Data section start

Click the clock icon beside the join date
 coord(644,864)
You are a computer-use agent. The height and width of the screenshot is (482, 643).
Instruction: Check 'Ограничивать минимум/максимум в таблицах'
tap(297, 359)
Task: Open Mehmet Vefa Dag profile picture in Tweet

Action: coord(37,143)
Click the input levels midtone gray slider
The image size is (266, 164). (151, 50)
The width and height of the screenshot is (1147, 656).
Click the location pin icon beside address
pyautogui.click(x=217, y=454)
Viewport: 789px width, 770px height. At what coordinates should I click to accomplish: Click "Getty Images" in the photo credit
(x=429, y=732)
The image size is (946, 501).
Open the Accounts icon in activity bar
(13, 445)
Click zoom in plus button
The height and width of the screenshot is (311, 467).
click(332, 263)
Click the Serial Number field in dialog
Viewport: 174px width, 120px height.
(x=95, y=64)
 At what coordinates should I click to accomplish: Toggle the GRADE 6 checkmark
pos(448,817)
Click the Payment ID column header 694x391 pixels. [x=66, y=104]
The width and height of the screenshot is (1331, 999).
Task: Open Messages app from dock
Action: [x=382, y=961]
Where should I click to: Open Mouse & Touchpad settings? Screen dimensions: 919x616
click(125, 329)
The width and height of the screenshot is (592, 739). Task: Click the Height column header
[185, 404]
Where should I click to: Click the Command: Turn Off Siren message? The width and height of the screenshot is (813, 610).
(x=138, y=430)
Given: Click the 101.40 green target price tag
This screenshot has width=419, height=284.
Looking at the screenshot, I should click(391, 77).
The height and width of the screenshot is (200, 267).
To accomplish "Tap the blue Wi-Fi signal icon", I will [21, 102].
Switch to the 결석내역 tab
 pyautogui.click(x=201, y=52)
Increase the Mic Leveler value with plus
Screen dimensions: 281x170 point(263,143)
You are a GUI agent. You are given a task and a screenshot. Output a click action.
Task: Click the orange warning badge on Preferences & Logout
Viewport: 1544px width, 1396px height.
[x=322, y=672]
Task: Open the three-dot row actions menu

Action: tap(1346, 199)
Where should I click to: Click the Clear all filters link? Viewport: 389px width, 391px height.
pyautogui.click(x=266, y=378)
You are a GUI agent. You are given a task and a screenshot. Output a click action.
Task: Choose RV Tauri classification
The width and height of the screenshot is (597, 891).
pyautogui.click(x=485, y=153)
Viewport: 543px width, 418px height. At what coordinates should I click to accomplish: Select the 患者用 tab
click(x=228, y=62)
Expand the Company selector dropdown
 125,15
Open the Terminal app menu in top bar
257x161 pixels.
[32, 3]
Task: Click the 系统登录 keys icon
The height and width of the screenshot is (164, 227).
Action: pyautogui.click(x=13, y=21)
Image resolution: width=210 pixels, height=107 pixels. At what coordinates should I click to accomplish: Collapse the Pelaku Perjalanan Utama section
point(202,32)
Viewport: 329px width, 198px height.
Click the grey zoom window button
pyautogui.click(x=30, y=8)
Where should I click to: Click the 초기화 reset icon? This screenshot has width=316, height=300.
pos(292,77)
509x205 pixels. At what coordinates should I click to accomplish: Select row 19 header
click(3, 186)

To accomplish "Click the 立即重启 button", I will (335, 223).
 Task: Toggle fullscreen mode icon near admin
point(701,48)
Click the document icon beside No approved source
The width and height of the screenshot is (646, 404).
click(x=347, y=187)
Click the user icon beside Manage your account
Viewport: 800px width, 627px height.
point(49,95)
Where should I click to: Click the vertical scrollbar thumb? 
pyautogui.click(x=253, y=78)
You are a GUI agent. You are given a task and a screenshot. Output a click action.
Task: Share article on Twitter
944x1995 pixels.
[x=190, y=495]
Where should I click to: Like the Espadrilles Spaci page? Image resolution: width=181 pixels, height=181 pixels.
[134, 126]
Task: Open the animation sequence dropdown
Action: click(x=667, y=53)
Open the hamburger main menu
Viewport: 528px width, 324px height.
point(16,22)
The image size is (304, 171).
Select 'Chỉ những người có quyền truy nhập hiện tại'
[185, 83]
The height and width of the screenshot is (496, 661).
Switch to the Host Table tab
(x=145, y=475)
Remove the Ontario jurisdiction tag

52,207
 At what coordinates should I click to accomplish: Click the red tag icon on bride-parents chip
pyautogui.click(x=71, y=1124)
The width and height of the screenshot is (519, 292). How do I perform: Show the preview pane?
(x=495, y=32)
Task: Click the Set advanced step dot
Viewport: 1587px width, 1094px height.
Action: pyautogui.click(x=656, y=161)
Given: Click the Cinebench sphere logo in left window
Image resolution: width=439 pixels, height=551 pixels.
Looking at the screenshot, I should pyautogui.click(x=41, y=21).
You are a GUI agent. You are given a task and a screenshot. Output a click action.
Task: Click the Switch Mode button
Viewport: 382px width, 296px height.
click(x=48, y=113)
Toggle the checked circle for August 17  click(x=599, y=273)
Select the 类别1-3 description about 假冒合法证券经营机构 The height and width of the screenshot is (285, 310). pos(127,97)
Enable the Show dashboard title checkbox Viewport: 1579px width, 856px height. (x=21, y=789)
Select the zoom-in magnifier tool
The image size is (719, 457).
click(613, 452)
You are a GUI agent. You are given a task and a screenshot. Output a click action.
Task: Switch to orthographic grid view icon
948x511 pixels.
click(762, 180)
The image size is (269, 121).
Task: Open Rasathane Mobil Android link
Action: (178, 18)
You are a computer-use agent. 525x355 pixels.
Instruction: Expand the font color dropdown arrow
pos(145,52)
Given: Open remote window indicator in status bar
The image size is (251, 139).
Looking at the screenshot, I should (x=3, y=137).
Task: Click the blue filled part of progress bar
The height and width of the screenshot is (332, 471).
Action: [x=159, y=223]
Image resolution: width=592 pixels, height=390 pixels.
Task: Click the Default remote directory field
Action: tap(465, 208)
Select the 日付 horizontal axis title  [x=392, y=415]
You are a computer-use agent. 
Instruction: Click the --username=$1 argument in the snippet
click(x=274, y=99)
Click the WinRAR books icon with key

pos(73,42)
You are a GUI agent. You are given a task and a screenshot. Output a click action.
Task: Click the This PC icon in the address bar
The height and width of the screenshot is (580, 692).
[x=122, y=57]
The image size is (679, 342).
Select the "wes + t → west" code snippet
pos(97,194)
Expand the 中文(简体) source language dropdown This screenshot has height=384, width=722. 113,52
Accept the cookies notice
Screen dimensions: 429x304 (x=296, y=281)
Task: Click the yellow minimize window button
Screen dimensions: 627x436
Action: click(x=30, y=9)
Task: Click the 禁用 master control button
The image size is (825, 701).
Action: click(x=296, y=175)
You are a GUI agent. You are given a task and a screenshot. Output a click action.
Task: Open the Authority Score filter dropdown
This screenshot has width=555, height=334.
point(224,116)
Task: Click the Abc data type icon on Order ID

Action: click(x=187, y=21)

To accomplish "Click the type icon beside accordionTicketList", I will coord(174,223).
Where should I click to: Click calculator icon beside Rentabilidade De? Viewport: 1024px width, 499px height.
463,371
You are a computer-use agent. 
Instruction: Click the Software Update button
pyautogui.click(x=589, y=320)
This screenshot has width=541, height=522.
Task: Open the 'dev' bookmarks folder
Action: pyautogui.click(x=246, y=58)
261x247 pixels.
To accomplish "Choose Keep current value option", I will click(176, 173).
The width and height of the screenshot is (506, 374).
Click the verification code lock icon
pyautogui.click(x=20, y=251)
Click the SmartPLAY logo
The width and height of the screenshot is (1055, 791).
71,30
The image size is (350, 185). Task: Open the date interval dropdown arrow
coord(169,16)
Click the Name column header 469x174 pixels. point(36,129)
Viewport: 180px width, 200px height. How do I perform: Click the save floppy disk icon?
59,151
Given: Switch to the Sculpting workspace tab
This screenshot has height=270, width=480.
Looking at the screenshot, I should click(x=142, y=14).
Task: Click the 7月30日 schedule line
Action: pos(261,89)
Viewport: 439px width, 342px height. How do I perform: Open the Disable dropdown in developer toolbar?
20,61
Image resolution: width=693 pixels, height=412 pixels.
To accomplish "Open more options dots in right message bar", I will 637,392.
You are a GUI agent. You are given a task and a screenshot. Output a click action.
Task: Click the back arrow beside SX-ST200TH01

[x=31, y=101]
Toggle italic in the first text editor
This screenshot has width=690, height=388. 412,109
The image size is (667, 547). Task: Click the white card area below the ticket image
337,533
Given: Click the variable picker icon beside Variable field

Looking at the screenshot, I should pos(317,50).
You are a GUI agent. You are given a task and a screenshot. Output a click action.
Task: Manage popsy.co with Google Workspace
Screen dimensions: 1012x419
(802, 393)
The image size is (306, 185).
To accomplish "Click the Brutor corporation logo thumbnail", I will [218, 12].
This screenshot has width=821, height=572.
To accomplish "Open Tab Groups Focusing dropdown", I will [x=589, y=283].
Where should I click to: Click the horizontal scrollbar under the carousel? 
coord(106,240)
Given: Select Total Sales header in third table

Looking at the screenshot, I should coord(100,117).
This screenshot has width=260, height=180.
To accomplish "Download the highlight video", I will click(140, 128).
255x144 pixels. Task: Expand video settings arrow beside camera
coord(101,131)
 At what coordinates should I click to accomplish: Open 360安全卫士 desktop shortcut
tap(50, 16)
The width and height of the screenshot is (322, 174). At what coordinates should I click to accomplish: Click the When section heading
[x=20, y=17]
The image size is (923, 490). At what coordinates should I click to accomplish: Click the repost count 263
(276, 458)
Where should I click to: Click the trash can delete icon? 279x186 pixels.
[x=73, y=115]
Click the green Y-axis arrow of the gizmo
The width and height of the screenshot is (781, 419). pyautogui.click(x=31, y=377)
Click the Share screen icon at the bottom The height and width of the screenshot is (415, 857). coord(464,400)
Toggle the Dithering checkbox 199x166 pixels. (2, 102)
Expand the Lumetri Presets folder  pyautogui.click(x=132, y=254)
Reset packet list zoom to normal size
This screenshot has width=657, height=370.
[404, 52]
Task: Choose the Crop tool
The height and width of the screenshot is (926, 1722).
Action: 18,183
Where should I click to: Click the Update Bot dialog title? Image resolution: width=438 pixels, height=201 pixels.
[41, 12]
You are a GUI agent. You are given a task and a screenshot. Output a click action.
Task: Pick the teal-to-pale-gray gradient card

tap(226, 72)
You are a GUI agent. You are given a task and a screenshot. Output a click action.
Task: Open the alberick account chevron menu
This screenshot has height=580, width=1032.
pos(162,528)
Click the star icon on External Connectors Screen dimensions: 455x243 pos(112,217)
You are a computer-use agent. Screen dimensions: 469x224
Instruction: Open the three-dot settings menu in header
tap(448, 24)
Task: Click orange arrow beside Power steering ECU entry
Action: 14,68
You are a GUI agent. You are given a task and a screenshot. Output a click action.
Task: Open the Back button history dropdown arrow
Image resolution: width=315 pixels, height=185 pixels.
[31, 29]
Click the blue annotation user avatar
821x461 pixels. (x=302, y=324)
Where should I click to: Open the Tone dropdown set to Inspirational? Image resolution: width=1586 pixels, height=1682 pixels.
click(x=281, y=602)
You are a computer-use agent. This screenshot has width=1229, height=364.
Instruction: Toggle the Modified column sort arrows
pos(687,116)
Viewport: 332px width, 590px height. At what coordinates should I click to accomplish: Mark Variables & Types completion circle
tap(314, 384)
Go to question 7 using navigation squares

Data section end

### Work required
In the listing above, find the line with "The width and height of the screenshot is (646, 404)." and the line with "Given: Click the Cinebench", then print exactly those lines and every line between them.

### Exercise result
The width and height of the screenshot is (646, 404).
click(x=347, y=187)
Click the user icon beside Manage your account
Viewport: 800px width, 627px height.
point(49,95)
Where should I click to: Click the vertical scrollbar thumb? 
pyautogui.click(x=253, y=78)
You are a GUI agent. You are given a task and a screenshot. Output a click action.
Task: Share article on Twitter
944x1995 pixels.
[x=190, y=495]
Where should I click to: Like the Espadrilles Spaci page? Image resolution: width=181 pixels, height=181 pixels.
[134, 126]
Task: Open the animation sequence dropdown
Action: click(x=667, y=53)
Open the hamburger main menu
Viewport: 528px width, 324px height.
point(16,22)
The image size is (304, 171).
Select 'Chỉ những người có quyền truy nhập hiện tại'
[185, 83]
The height and width of the screenshot is (496, 661).
Switch to the Host Table tab
(x=145, y=475)
Remove the Ontario jurisdiction tag

52,207
 At what coordinates should I click to accomplish: Click the red tag icon on bride-parents chip
pyautogui.click(x=71, y=1124)
The width and height of the screenshot is (519, 292). How do I perform: Show the preview pane?
(x=495, y=32)
Task: Click the Set advanced step dot
Viewport: 1587px width, 1094px height.
Action: pyautogui.click(x=656, y=161)
Given: Click the Cinebench sphere logo in left window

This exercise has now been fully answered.